Workflow Engines Overview¶
Everyone's computing needs are different, so we ensured that quacc is interoperable with a variety of modern workflow management tools. There are 300+ workflow management tools out there, so we can't possibly support them all. Instead, we have focused on a select few that adopt a similar decorator-based approach to defining workflows with substantial support for HPC systems.
Note
We are planning to further enhance the support for Prefect and Jobflow starting in fall, 2025.
Summary¶
Recommendations
Not sure which to choose? In general, we recommend starting with Parsl for most HPC users. For a more feature-rich workflow orchestration platform, we recommend trying Prefect or Jobflow depending on your needs. Some additional opinions on the matter:
- Covalent: You want a visual dashboard and are prioritizing the use of distributed compute resources, especially cloud compute.

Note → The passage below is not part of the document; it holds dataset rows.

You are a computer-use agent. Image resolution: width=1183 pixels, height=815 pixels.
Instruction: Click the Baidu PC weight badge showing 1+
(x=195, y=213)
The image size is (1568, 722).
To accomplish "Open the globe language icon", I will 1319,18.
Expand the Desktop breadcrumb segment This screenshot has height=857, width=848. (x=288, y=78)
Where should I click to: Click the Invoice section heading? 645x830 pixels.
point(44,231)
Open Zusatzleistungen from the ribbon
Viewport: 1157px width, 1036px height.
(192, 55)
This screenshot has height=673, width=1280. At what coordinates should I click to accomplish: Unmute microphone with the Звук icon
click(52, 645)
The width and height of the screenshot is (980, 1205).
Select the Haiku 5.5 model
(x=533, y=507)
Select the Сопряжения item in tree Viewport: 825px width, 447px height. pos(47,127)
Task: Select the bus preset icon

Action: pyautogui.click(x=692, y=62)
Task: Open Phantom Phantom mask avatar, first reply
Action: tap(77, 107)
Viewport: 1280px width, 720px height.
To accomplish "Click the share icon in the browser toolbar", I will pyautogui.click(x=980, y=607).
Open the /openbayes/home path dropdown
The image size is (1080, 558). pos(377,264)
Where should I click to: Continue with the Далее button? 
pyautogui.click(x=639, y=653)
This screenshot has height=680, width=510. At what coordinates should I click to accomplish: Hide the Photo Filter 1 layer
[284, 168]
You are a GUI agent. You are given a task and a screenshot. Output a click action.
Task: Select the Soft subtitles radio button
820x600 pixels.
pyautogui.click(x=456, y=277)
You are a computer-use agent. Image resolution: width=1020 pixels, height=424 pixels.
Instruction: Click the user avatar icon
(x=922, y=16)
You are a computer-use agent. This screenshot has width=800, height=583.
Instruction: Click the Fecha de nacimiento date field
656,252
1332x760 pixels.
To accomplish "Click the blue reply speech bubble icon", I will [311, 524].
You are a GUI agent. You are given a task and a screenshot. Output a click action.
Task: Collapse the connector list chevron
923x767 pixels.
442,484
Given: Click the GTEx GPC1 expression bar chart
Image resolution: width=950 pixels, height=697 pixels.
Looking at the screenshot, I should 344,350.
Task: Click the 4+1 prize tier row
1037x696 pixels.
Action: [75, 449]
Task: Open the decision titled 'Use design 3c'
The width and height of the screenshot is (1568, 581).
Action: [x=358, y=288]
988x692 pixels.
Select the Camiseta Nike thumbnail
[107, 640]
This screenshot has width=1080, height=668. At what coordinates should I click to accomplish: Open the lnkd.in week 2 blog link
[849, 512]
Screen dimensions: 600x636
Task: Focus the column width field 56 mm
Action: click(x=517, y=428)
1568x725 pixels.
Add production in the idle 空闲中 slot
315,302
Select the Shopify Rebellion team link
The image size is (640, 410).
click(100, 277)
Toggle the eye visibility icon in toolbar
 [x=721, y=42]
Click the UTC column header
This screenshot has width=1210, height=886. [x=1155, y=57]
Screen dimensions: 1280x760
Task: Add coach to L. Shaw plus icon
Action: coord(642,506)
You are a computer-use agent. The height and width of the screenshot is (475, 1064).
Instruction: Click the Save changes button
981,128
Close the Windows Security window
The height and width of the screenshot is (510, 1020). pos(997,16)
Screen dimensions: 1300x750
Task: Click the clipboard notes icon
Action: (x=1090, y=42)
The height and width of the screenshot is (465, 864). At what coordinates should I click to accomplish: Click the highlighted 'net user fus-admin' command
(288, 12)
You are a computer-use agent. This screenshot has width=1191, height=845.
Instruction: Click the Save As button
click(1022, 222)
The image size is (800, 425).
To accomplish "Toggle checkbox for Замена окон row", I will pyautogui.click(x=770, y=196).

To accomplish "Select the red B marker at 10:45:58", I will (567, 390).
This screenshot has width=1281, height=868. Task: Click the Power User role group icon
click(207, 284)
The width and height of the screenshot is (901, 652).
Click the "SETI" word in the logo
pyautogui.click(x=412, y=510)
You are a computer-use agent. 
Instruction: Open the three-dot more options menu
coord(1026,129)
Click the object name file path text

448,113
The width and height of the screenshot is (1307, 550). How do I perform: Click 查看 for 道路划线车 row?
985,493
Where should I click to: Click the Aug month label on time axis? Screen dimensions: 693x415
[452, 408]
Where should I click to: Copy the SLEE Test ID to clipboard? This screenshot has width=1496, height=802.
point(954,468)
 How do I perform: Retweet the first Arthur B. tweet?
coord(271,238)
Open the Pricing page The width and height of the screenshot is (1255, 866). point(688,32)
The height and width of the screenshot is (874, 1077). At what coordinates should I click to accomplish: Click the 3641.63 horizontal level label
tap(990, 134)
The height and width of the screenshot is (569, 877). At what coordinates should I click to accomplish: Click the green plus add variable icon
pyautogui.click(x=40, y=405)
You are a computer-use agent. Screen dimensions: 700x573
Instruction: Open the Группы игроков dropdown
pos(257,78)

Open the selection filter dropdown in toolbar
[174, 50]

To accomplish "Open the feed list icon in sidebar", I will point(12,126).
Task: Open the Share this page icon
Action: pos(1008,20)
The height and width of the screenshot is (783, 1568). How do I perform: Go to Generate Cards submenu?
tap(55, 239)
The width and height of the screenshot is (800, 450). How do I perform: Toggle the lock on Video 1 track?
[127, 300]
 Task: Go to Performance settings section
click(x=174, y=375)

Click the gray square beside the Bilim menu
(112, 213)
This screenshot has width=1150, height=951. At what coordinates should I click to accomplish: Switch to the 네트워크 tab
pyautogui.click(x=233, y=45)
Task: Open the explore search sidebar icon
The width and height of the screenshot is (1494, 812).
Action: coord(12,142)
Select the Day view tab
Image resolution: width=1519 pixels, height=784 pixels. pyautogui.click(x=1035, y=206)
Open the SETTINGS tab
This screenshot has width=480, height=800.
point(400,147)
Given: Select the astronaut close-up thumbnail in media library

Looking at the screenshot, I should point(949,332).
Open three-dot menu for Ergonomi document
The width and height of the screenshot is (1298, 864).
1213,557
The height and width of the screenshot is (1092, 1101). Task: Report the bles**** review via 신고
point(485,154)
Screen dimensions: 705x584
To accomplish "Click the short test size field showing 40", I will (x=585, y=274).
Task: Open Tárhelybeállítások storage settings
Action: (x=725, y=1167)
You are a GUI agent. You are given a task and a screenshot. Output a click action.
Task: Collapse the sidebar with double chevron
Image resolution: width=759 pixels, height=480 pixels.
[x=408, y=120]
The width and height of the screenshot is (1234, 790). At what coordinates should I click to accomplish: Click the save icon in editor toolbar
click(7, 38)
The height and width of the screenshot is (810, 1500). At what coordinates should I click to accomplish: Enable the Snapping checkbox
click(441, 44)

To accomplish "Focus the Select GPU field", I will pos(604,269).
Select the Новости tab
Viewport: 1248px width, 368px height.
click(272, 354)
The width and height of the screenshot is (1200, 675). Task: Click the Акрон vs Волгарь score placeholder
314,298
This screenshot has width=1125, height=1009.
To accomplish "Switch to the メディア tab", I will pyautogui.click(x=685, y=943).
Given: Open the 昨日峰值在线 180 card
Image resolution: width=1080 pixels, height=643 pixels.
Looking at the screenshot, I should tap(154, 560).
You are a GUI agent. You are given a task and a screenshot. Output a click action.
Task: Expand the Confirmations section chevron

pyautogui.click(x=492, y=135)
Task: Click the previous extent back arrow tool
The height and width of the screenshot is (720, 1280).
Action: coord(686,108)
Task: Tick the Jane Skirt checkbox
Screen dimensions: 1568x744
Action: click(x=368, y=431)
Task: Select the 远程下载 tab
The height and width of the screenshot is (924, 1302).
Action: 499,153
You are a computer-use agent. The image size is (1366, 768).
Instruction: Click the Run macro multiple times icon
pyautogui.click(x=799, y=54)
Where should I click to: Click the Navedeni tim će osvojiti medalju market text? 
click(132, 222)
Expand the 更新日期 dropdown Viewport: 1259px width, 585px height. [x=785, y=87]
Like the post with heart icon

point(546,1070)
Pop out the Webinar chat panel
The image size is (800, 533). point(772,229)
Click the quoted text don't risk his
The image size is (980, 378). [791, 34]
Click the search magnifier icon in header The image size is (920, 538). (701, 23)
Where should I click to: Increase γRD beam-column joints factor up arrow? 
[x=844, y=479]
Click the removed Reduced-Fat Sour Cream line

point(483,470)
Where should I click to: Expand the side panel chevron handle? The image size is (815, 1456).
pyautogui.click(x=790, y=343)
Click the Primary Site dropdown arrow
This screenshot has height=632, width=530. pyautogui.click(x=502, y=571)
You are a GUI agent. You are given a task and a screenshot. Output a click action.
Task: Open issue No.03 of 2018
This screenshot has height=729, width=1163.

- Dask: You already are familiar with the Dask ecosystem and are happy to stick with it.
- Parsl: You want to run many workflows as fast as possible on one or more job scheduler-based HPC machines.
- Prefect: You want a visual dashboard with a robust workflow management platform and are familiar with the basic concepts of workflow orchestration.
- Redun: You are running calculations on AWS.
- Jobflow: You are familiar with using MongoDB.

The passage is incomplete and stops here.